Tucson Police Department officer Chris Morin tries to get information from a drunken-driving suspect who later became combative. He refused to take both the field sobriety test and the breath test, and a blood draw was administered.


PHOENIX - Police cannot use state traffic laws to draw blood from suspected drunken drivers without a warrant, absent their specific permission at the time of the test, the Arizona Supreme Court ruled Thursday.

In a unanimous decision, the justices rejected the assertion by the Pima County Attorney's Office that all Arizona motorists give "implied consent" to having blood, breath or urine tests as a condition to be licensed to drive. They said that means, absent a clear - and voluntary - consent immediately before the blood draw, it is an illegal search without a warrant.

In a wide-ranging ruling, the high court also said that the ability of juveniles to give that voluntary consent is not absolute - and not the same as for an adult.

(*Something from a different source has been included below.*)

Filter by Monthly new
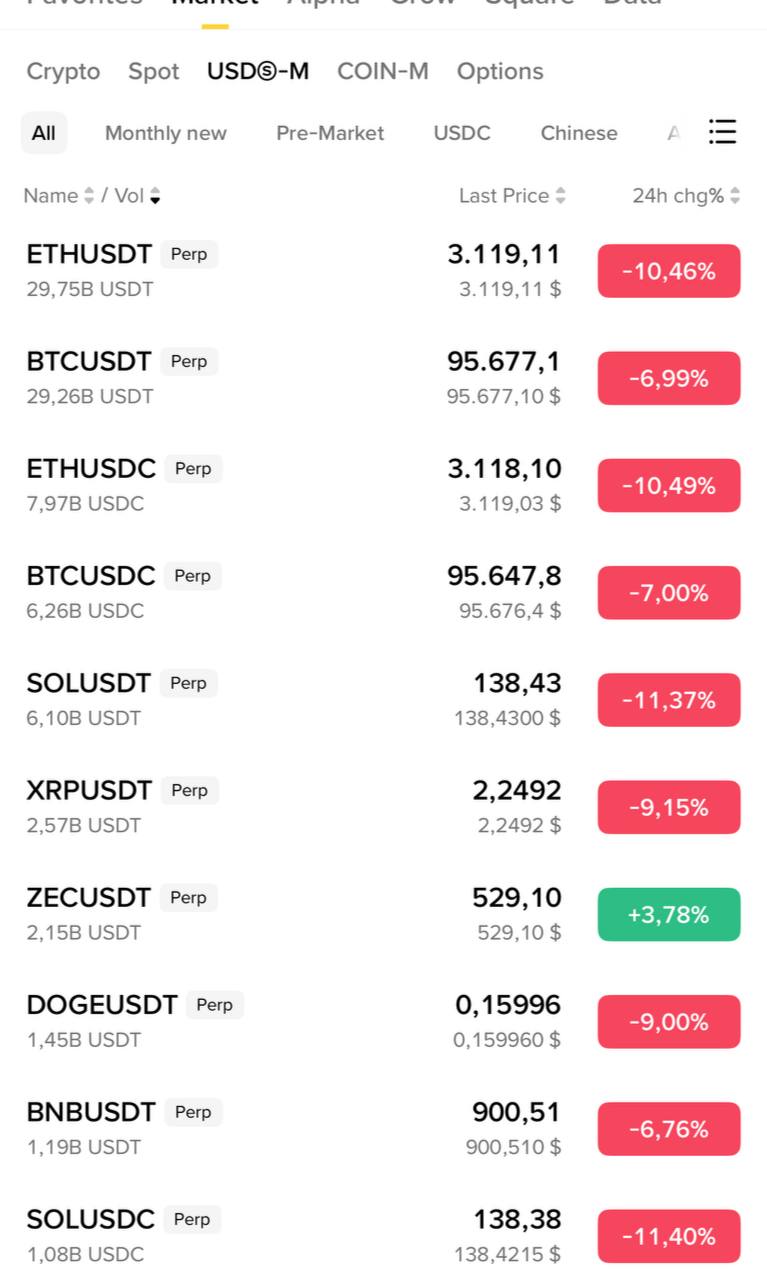The height and width of the screenshot is (1280, 767). [x=166, y=133]
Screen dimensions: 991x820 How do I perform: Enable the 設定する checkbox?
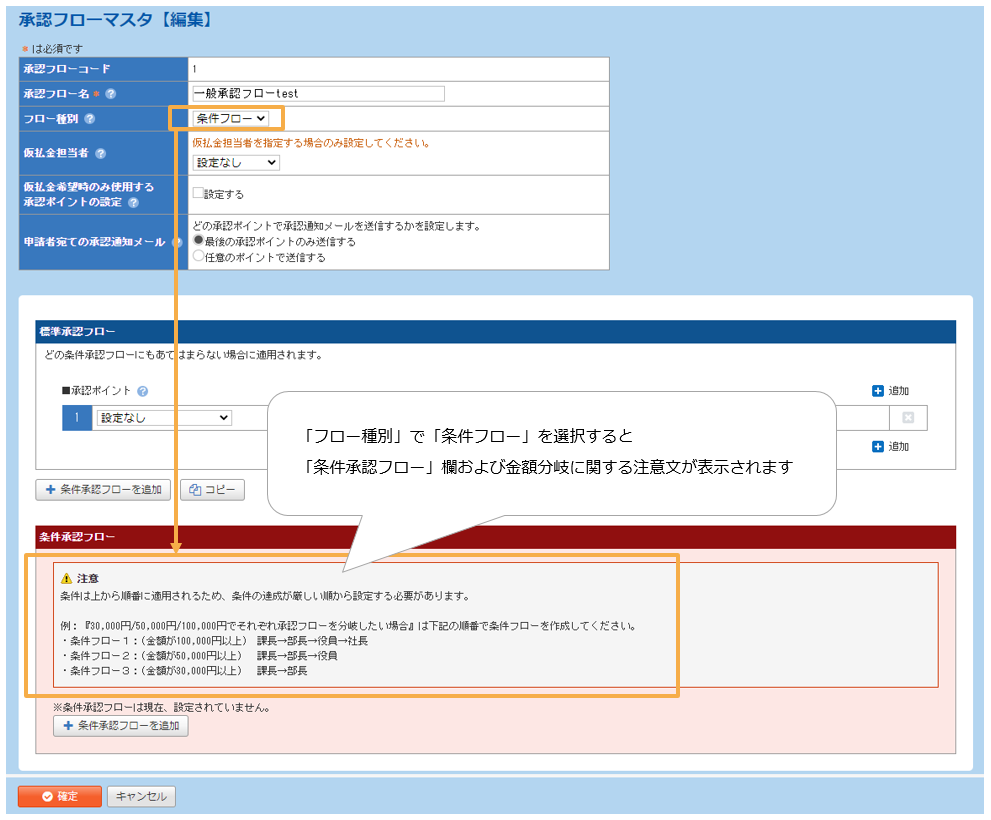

Justice Scott Bales, writing for the court, said a trial judge must consider all the factors, including the age of the suspect and the failure to notify parents.

But the justices refused to rule that in all cases the absence of a juvenile's parents automatically means any consent is not voluntary.

Thursday's ruling most immediately means charges of driving under the influence of drugs will be dropped against a youth, identified in court records only as Tyler B. because he was 16 at the time of the arrest.

But he is not out of the legal woods yet. Deputy County Attorney Nicolette Kneut said Tyler, who has since turned 18, still faces charges of possession of marijuana and possession of drug paraphernalia in justice court as an adult.

Pima County Attorney Barbara LaWall said Thursday's ruling will complicate the job police statewide are required to do. She said the high court has provided no guidance.

"How is the officer supposed to know whether or not it's been an express consent?" she said. "It just makes it really, really tough, because there isn't any bright line."

LaWall said the ruling means her office will advise police to get a court-ordered warrant whenever possible before drawing blood, even when a motorist - and now, especially a juvenile - gives approval for a blood draw. That, she said, eliminates any possibility of having that consent later ruled involuntary.

According to court records, Tyler and two friends arrived late to school. A school monitor smelled marijuana on the boys and also saw drug paraphernalia in Tyler's car.

The boys were detained in separate rooms while sheriff's deputies were contacted.

A deputy read Tyler his Miranda warnings against self-incrimination and the right to an attorney. But the court files said that Tyler, in the presence of several school officials, admitted he had driven his car to school after smoking marijuana and that he owned some of the paraphernalia in the car.

When the deputy placed Tyler under arrest, the youth became agitated and was placed in handcuffs while the deputy retrieved a blood-draw kit from his car.

On returning, he saw Tyler had calmed down and he removed the cuffs. He then read Tyler the law that says Arizona motorists must consent to blood or other tests, and that refusal will result in automatic suspension of driving privileges.

Tyler agreed verbally and in writing to the blood draw. But when the case went to court, Tyler argued his consent was not voluntary and that, as a minor, he lacked capacity to consent.

When the court commissioner agreed and suppressed the evidence, the Supreme Court agreed to hear the case. Bales said the issue has never been decided in Arizona.

Bales rejected arguments by prosecutors that the "implied consent" law means there is no need to determine whether a consent at the time of the blood draw is voluntary.

"A compelled blood draw, even when administered pursuant to (the implied consent law), is a search subject to the Fourth Amendment's constraints," he wrote for the court. "Such an invasion of bodily integrity implicates an individual's most personal and deep-rooted expectations of privacy."

He said the law says only an officer must ask a suspect to submit to the test, and if a person refuses, a warrant is needed and the suspect's licenses is suspended.

Bales said a motorist can allow a warrantless search "provided the consent is voluntary." But that, he said, has to be decided by a court based on all the circumstances, including the suspect's age - and even whether a parent is present.

In this case, Bales wrote, the court commissioner was correct in ruling that, based on the evidence she had, Tyler's consent was not voluntary.

He said Tyler was detained for about two hours in a room in the presence of school officials and a deputy, without his parents.

"Tyler initially was shaking and visibly nervous," Bales wrote, and placed in handcuffs until he calmed down. And he said the law read to him about "implied consent" ended with the statement, "You are, therefore, required to submit to the specified tests."

It was only then, Bales said, that Tyler consented to the blood draw.

Thursday's ruling drew a special comment from Justice John Pelander. He said his own review of the evidence leads him to believe Tyler did voluntarily consent.

But Pelander said Arizona law requires he and the other justices not to reweigh the evidence but only to consider whether the court commissioner abused her discretion in suppressing the evidence.